Mercoledì, 28 Luglio 2021
Cronaca

La pandemia e le nuove povertà: presentato il rapporto della Caritas diocesana di Gaeta

"Un noi da costruire" il titolo del report aperto dall'arcivescovo Luigi Vari. Il punto anche sulla precarietà occupazionale e il gioco d'azzardo

E' stato presentato a Formia il nuovo rapporto della Caritas diocesana di Gaeta relativo all’anno 2020, dal titolo “Un noi da costruire”. Un evento atteso anche dagli operatori sociali che lavorano nei contesti istituzionali e associativi del territorio. Il report della Caritas diocesana è un aggiornamento periodico in termini numerici sulle povertà del territorio diocesano, ma anche un’occasione d’incontro e confronto tra chi ha a cuore le sorti delle tante persone che vivono in condizioni socio-economiche precarie.

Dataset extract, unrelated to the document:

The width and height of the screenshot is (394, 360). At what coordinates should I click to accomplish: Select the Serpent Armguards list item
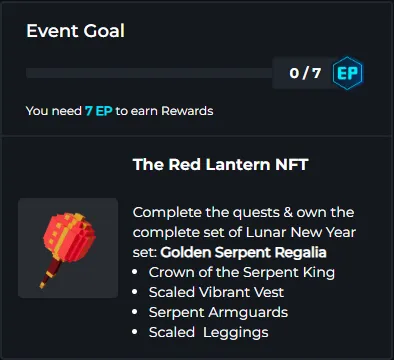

Ad aprire l'incontro è stato l’arcivescovo di Gaeta Luigi Vari che ha richiamato la necessità di “una rete da costruire insieme a chi vorrà davvero esserci. In questo modo - ha detto - saremo una forza straordinaria”. L’incontro è poi proseguito con l’intervento del vicario generale don Mariano Parisella, che ha ripercorso la storia dell’ente a partire dagli anni ’60 fino ai giorni nostri, per poi entrare nel vivo con i dati Caritas, prima a livello nazionale grazie al collegamento con Federica De Lauso di Caritas Italiana e poi quelli dell’arcidiocesi di Gaeta, con la sintesi degli esperti Ugo Tomassi e Anna Corrado. Le statistiche presentate hanno stimolato l’attenzione e la riflessione su diversi aspetti, molti dei quali preoccupanti: primo fra tutti l’esponenziale incremento delle richieste d’intervento e alle nuove povertà emerse soprattutto a causa degli effetti della pandemia.

La precarietà occupazionale, già rilevata negli scorsi anni, ha stimolato l’avvio del progetto OrA (Orientamento Attivo al Lavoro) raccontato dai referenti di progetto, Maurizio Fiorillo e Milena Marroco, e dalla testimonianza diretta di Shola, un ragazzo nigeriano attualmente coinvolto in un tirocinio formativo. Nel racconto delle nuove povertà, la professoressa Maria Giovanna Ruggieri ha esposto il progetto “Casa Bakhita”, in favore delle donne in difficoltà mentre Carlo Tucciello ha fornito un approfondimento sull’azzardo con i dati inerenti il Lazio sud, sempre più preoccupanti in termini di spesa pro-capite e di “disturbo da gioco d’azzardo” come nuova forma di dipendenza patologica.